Monday, 23 August 2010

Ring Billed Gull - Alston Res, Lancashire - 18th-23rd August 2010

adult Ring Billed Gull and Lesser Black Backed Gull
3cy Mediterranean Gull

When I arrived back from Holiday on 18th August, I was surprised to hear about an adult Ring Billed Gull at Alston Res found by Gavin Thomas.
Luckily it had been in the previous two gull roosts so was confident that it would stay around for me to finally get a lifer in 2010!
18th - Gavin Thomas soon pointed out the RBG on the water of No1 at about 19.45 - Superb! also present was a Adult winter Med Gull with primary 10 still showing a little black so presumably is in moult from 2nd summer.
19th - Both birds were again present at the earlier time of 18.15
20th - I only saw the Med Gull this evening, but the weather was hideous, so maybe the bird came in last thing.
21st - I was not present this evening, but Gavin Thomas didn't have the RBG for the 2nd night in a row
22nd - Beautiful sun made a change from the weather I had experienced on the 20th! The Ring Billed Gull was with 7 Lesser Blackbacks on the first scan of the water. It was back! The Med gull was joined this evening by a stunning juv bird.
23rd - Bad weather prompted an early start to the roost at 16.30. At 17.00, the 'adult type' med was present, and by 17.25 I had the Ring Billed sitting on the bank next to the tower. I was mildly annoyed because I wanted to get it in flight as I had not seen it yet. At c17.40, the bird took flight and flew to the far end of the res sitting alone. It disappeared soon after this, much to the disappointment of Frank Bird who arrived shortly after and had been present on the first night it wasnt present (20th) too! Due to my early sighting, several other birders arrived to a Ring Billed Gull-less res. The Juv joined the adult med, and as the light was going and everyone's patience was running out, I spotted the Ring Billed distantly to the left of the tower.

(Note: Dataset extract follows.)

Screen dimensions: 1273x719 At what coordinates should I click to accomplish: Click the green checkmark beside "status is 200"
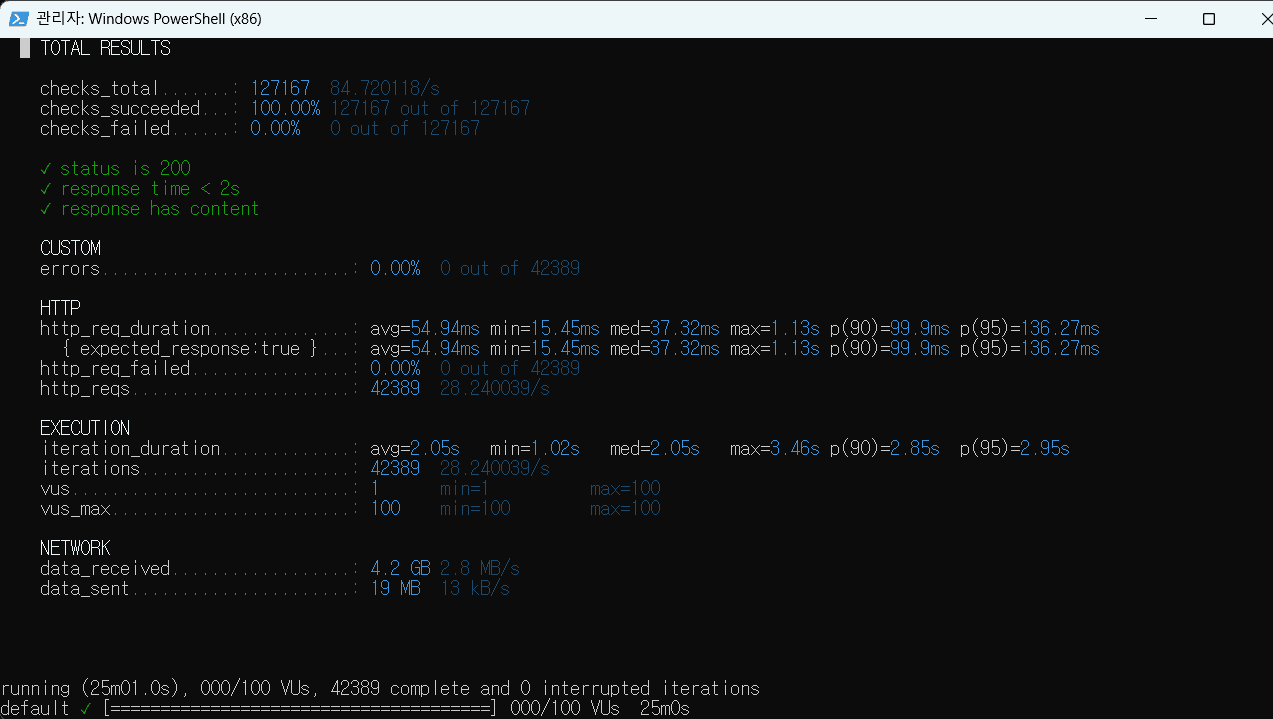(46, 168)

A superb bird to have locally. I hope it stays around long enough for someone with decent camera equipment to see it and hopefully read the metal ring on it's right leg (visable on the photo's that I took on the 23rd)

Saturday, 21 August 2010

Catalonia, NE Spain - 7th-18th August

Since 2006 my family and I have been on a summer holiday to the costa bravan region of Catalunya/Spain. The region that I stay, is in close proximity to the Parc Natural dels Aiguamolls de l'Empordà and the Parc Natural Cap de Creus. To try and make this trip a little more different, my father and I went to the Pyrenees for the day to the Val De Nuria.
The first day, I just had a wander around my estate and managed to pick up the regular garden birds of the area: Sardinian Warbler, Nightingale, Serin, Golden Oriole, House Sparrow etc.
Estany de Vilaüt...with WATER!
8th August
I had planned to wake up first thing with my dad so that we could be at the picnic site of Mas Ventos on the road between Vilajuiga and the monastery of San Pere de Rodes. Waking up at 06.30 (GMT+1) I had a scan from the balcony across the costa bravan plain. Estany de Vilaut is usually visable from the villa, so I had a scan towards that and noticed water! This is the first time I have ever seen any water at this site, so I was interested in viewing the pool that Stephen Christopher of Catalan Birdtours claimed to be one oh his favourite sites in the whole of Catalonia.
Arriving onsite, there were 3 Roller in the area of the pylons and arriving in the hide, I could see 150+ White Stork as well as Little Egrets, 2 Spoonbill, Wood/Common/Green Sandpiper, Greenshank, Sniper, LRP, Black Winged Stilts, Garganey and a Great White Egret.
Shortly after this, I made a trip to a local Reservoir and Tip (which would be the perfect gull magnet in England!) Here, the main species by far was Yellow Legged Gull with a minimum of 2500 gulls. Also present were c20 Black Headed Gulls and a juv Med on the water. A Red Kite that I have seen the last 2 years was again present flying around the Tip.
juv Bonelli's Eagle
9th August
My 2nd full day started off with an adult Bonelli's Eagle behind the house. Later on, I decided to try and get some photo's of gulls at Rosas Harbour where I have had at least 20 Med Gulls in the past, and very educational Yellow Legged. This time, I was only able to photograph Yellow Legs, but this was sufficient gulling for me in the pending autumn gull watching of Lancashire!
Rosas Harbour - Juvenile Yellow Legged Gull
moulting 2nd summer/3rd Winter Yellow Legged Gull
Juvenile Yellow Legged Gull
August 10th - A trip to the Salvador Dali house in Port Lligat didn't see too much in the name of birds, however when I got back home, an overcast Pau saw a gathering of Swifts and Hirundines above the house. This included Pallid and Common Swifts and 2 Alpine Swifts stood out like a sore thumb next to the seemingly puny Pallids! Understandably, a flock of Swifts attracted attention from the raptors and I soon picked up two falcons overhead. I first thought they may have been Peregrine, but they had long tails and were very slim looking so I then moved to the idea of Hobby. When I picked them up in the scope, I was amazed to find that they were Eleanora's Falcon! This is the first time I have seen them over the house and was keen to get a photo. My plan however changed when they drifted over the top of the Hill and didnt reappear...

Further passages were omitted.